Since the launch on July 1st, 2023, the members of the collaboration have been working to check the telescope's operations and to get it ready for its mission. They especially had to deal with an unexpected problem that could negatively impact the mission: some of Euclid's sensors were found to be exposed to a tiny fraction of sunlight despite the sunshield.

Eventually, Euclid was slightly reoriented, its observation angle restricted, and the observation schedule modified so that the telescope's shots partially overlap with each other. Euclid's campaign loses a bit in efficiency, but all areas of the sky targeted by the mission will indeed be swept.

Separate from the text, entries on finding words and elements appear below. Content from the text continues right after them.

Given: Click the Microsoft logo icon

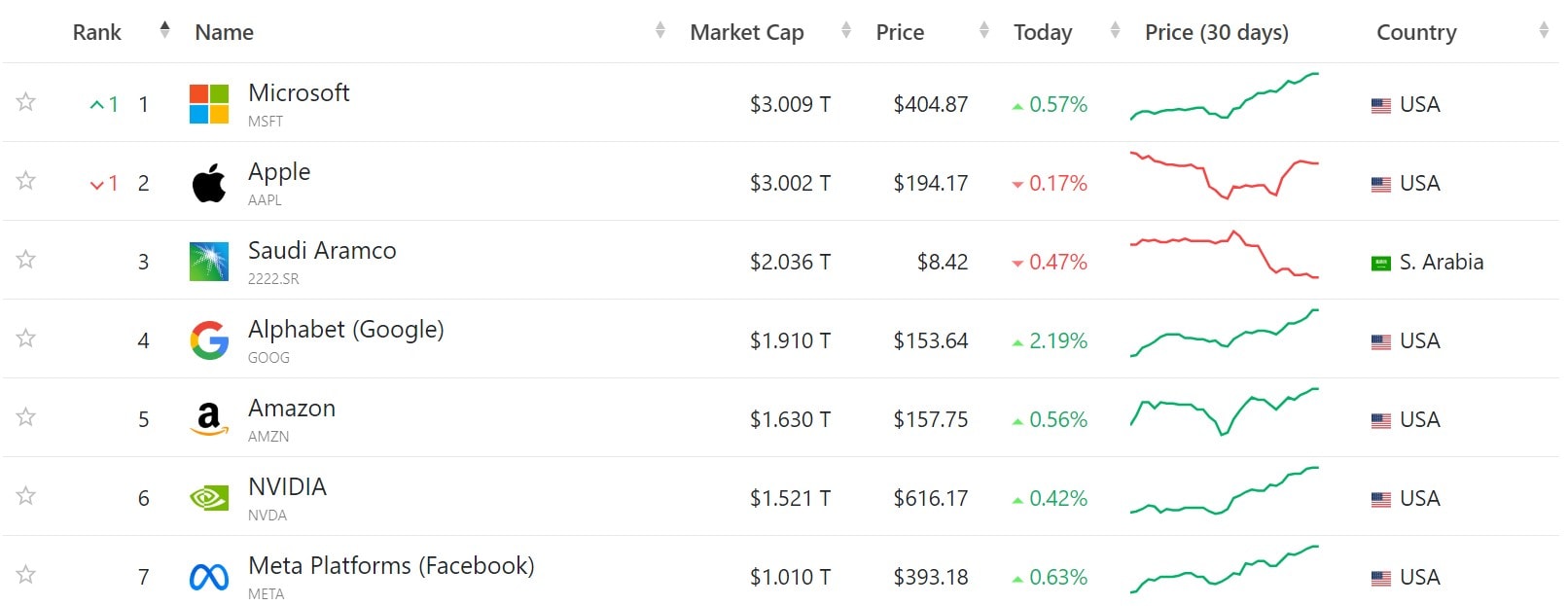Looking at the screenshot, I should 209,104.
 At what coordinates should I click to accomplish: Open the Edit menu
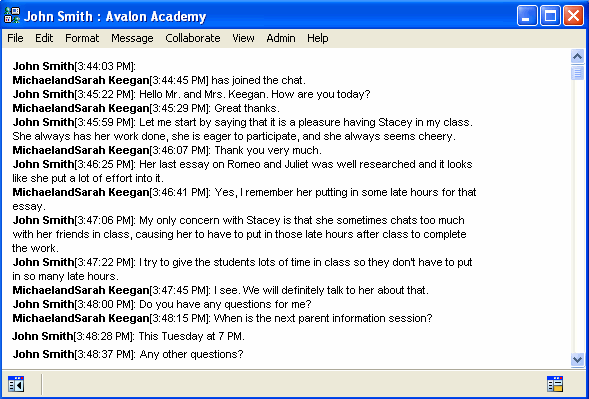(44, 38)
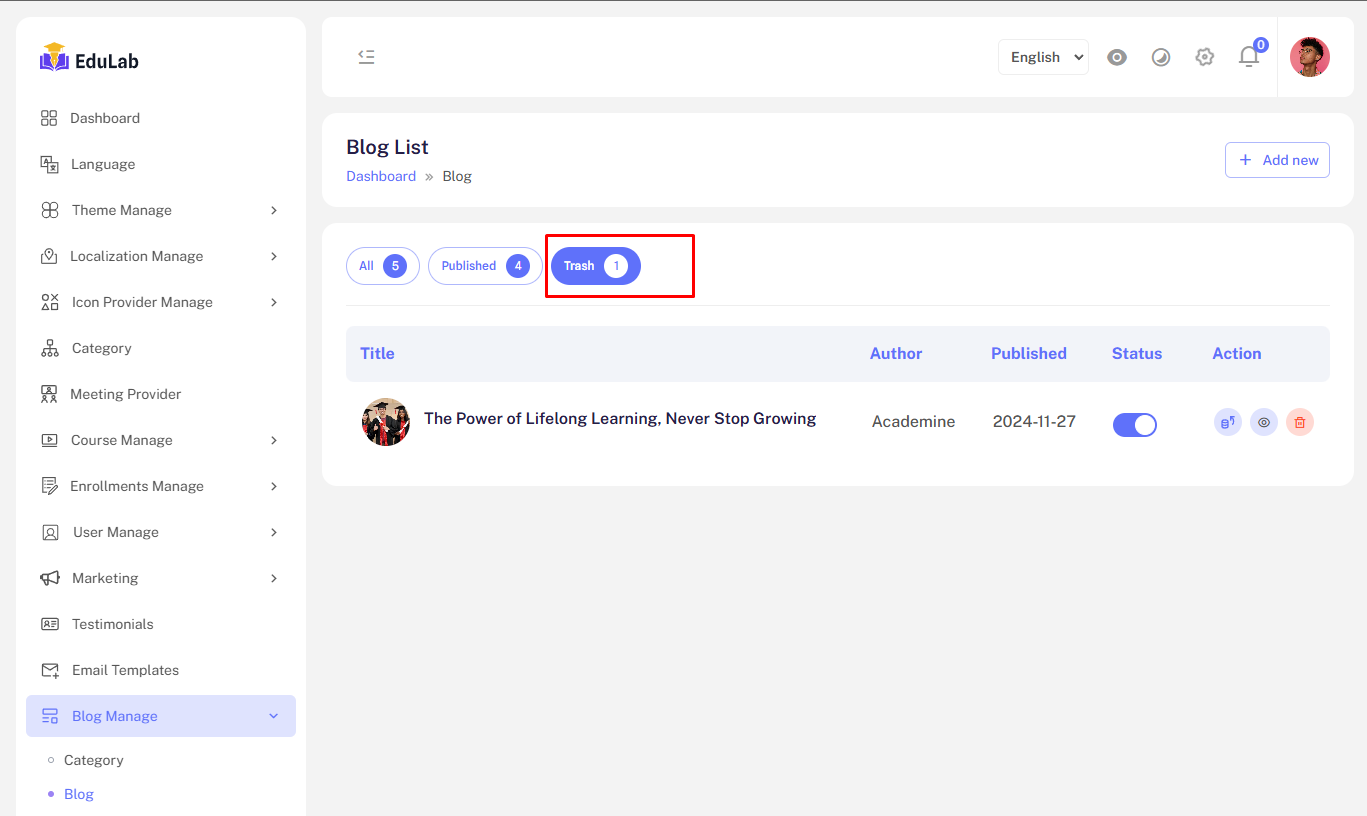Click the Add new button
Viewport: 1367px width, 816px height.
pos(1276,160)
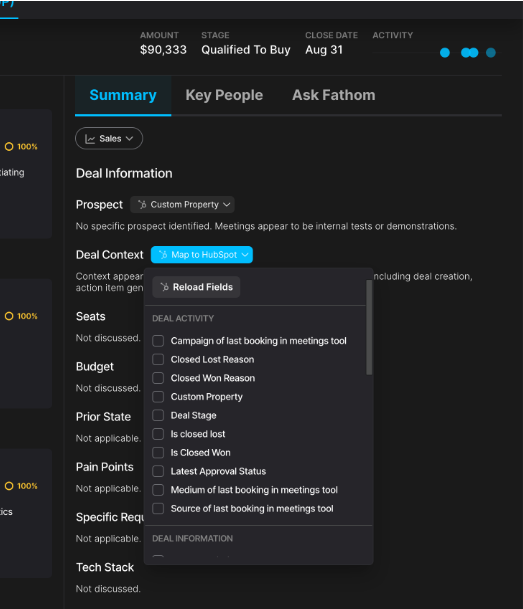Image resolution: width=523 pixels, height=609 pixels.
Task: Click the HubSpot icon in Reload Fields
Action: [165, 287]

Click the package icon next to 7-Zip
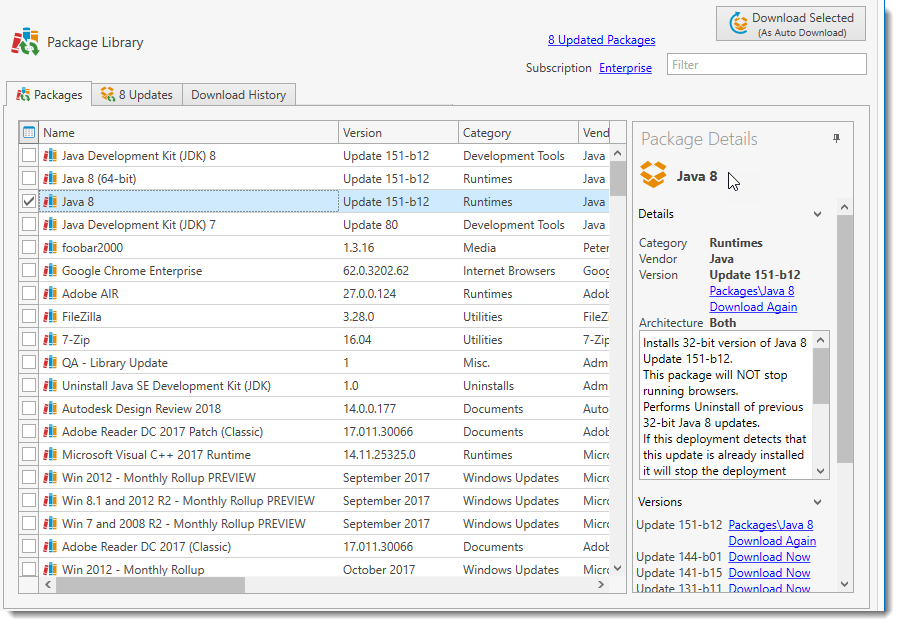point(50,340)
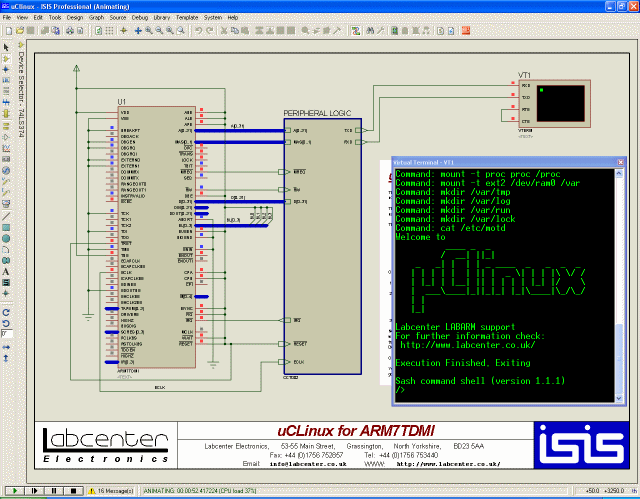Click the rotation angle input field
The height and width of the screenshot is (499, 640).
coord(6,335)
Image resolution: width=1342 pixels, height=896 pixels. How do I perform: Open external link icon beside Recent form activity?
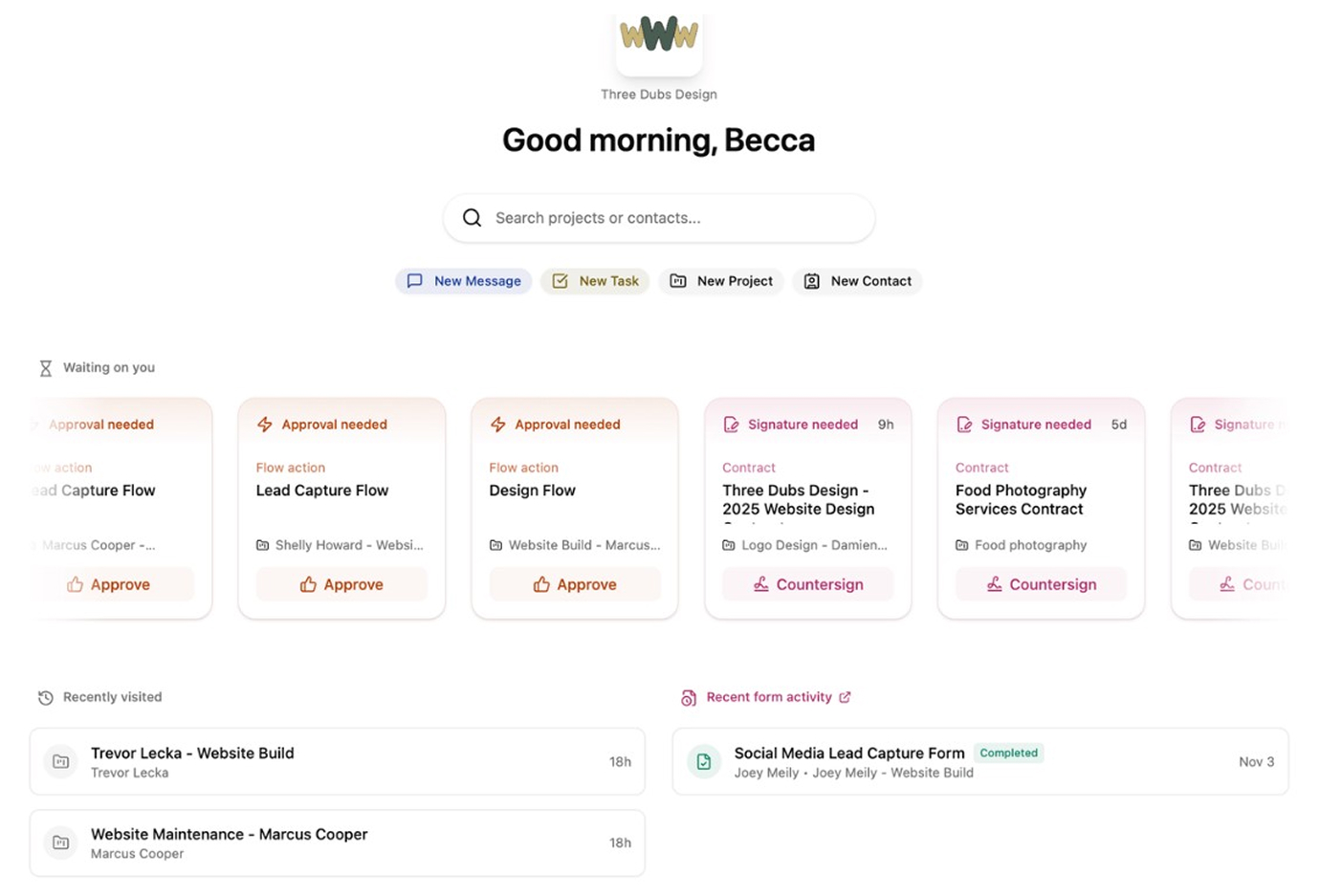click(x=845, y=697)
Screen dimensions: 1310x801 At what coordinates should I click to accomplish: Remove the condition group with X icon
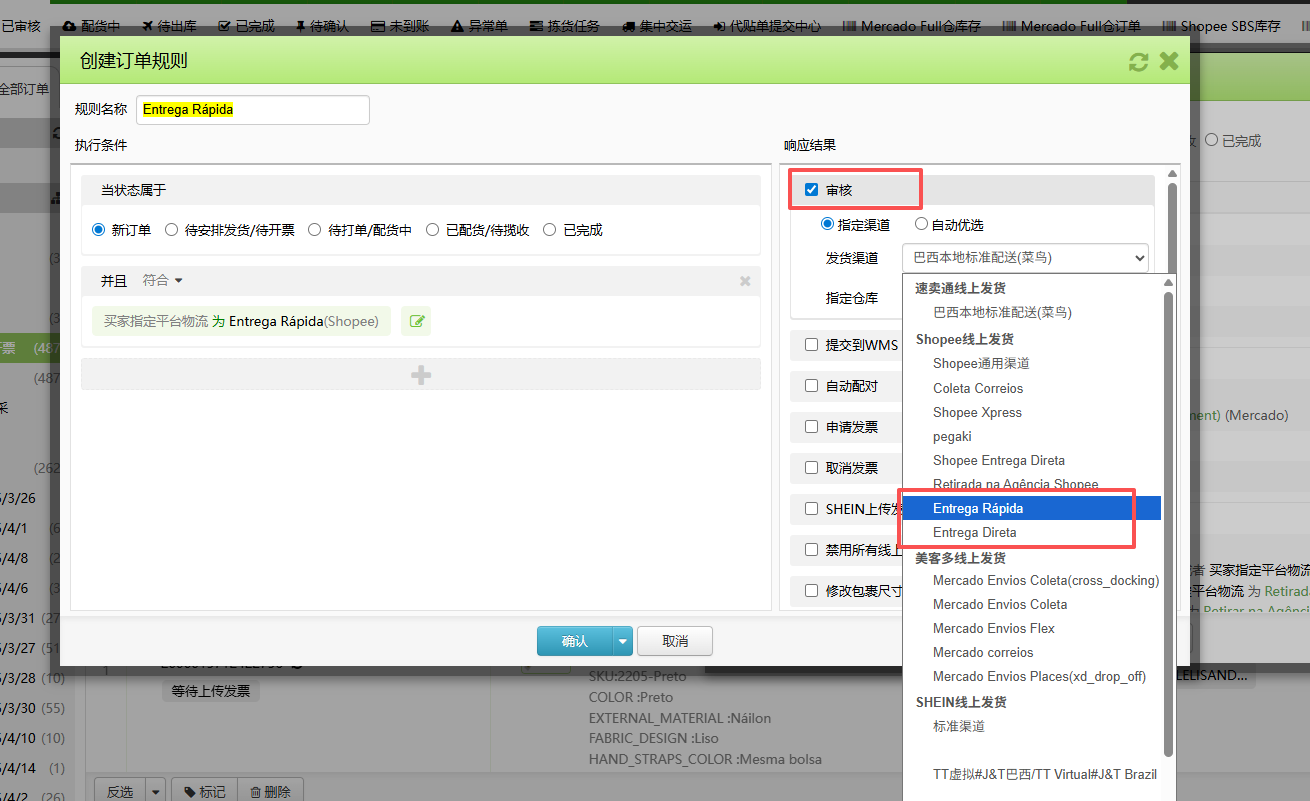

For its first days of observation, Euclid turns to the constellations of Caelum and Pictor, in the Southern Hemisphere, where it will observe an area of 50 square degrees over the next two weeks. Next milestone for cosmologists: the release of data from the first year of observations in the summer of 2025.

The Euclid Telescope

Designed to measure in more detail than ever the shape of billions of galaxies across the history of the Universe, Euclid will provide cosmologists with an invaluable data mine concerning, among other things, the distribution of dark matter in the Universe and the imprint of dark energy.

The telescope stands out from its predecessors by its ability to observe a large part of the sky in a single shot, with 40,000 planned over the six years of its mission.